Pena di morte se la
Chiesa non dice no
Mercoledì 11 febbraio, Benedetto XVI ha riaffermato l'intangibilità della vita
umana "dal momento del suo inizio fino al suo naturale compimento". È la frase
più frequentemente utilizzata dalla cultura cattolica, per argomentare il
rifiuto di scelte come la sospensione di nutrizione e idratazione artificiali.

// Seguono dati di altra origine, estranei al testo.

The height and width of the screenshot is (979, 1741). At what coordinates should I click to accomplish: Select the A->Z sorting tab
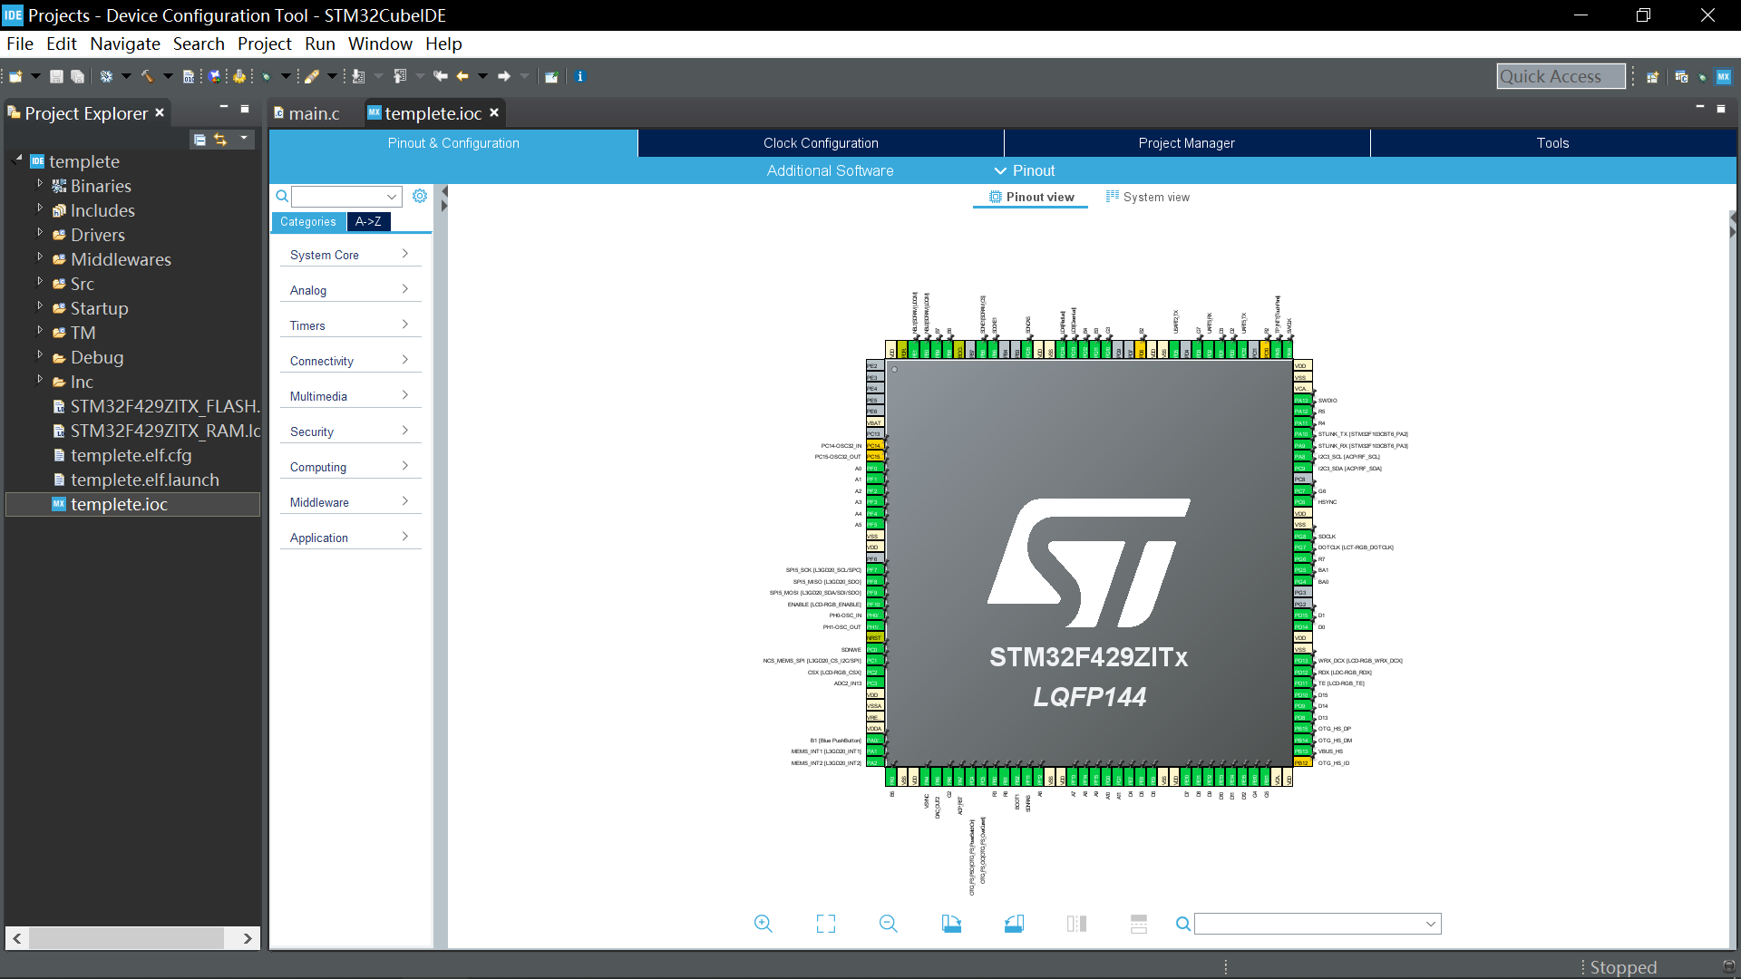(368, 221)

Ed è stata così tante volte ribadita, da assumere la forza di un dogma
irrinunciabile della concezione antropologica della Chiesa cattolica. Ma
siamo proprio sicuri che quella frase abbia effettivamente l'assolutezza di una
verità irrinunciabile e inderogabile? Per giunta, nei giorni scorsi alcuni
cattolici hanno irriso i sostenitori della scelta di Bepino Englaro in questi
termini: ma come? siete contro la pena di morte, come lo siamo noi, e poi volete
infliggerla alla povera Eluana… L'argomento è già di per sé traballante, ma se
preso seriamente può riservare sorprese. La Chiesa cattolica è contro la pena
di morte? Vediamo. Nel "Catechismo della Chiesa cattolica" in vigore
fino al 1999 si poteva leggere: "Articolo 2266. Difendere il bene comune della
società esige che si ponga l'aggressore in stato di non nuocere. A questo
titolo, l'insegnamento tradizionale della Chiesa ha riconosciuto fondato il
diritto e il dovere della legittima autorità pubblica di infliggere pene
proporzionate alla gravità del delitto, senza escludere, in casi di estrema
gravità, la pena di morte". Questo ancora nel 1999. Nella successiva
edizione del Catechismo, quella attualmente in vigore, la stessa formula risulta
attenuata. Attenzione: non abrogata, bensì solo edulcorata. Eccola:
"2267. L'insegnamento tradizionale della Chiesa (…) non esclude, il ricorso alla
pena di morte, quando questa fosse l'unica via praticabile per difendere
efficacemente dall'aggressore ingiusto la vita di esseri umani". Qui emerge
un'ambiguità: sembrerebbe che si debba difendere un inerme da un aggressore
mentre l'aggressione è in corso. Ma questa è né più né meno che legittima
difesa: contraddittoria rispetto all'uso della formula "pena di morte", che
richiama inevitabilmente una sentenza comminata da un tribunale. Dunque,
si tratta di una vera a propria deroga - ben inteso: in situazioni eccezionali -
al principio assoluto. Ma ciò rende meno assoluto quel principio. È
inconfutabile che, se si accetta quella possibilità di deroga, l'eccezione può
valere anche in altre, e diversissime circostanze (e non siamo stati noi a
proporre la comparazione): in presenza, ad esempio, di un caso di stato
vegetativo persistente e di un trattamento di nutrizione e idratazione forzate,
che prolungano artificialmente una vita ormai esaurita.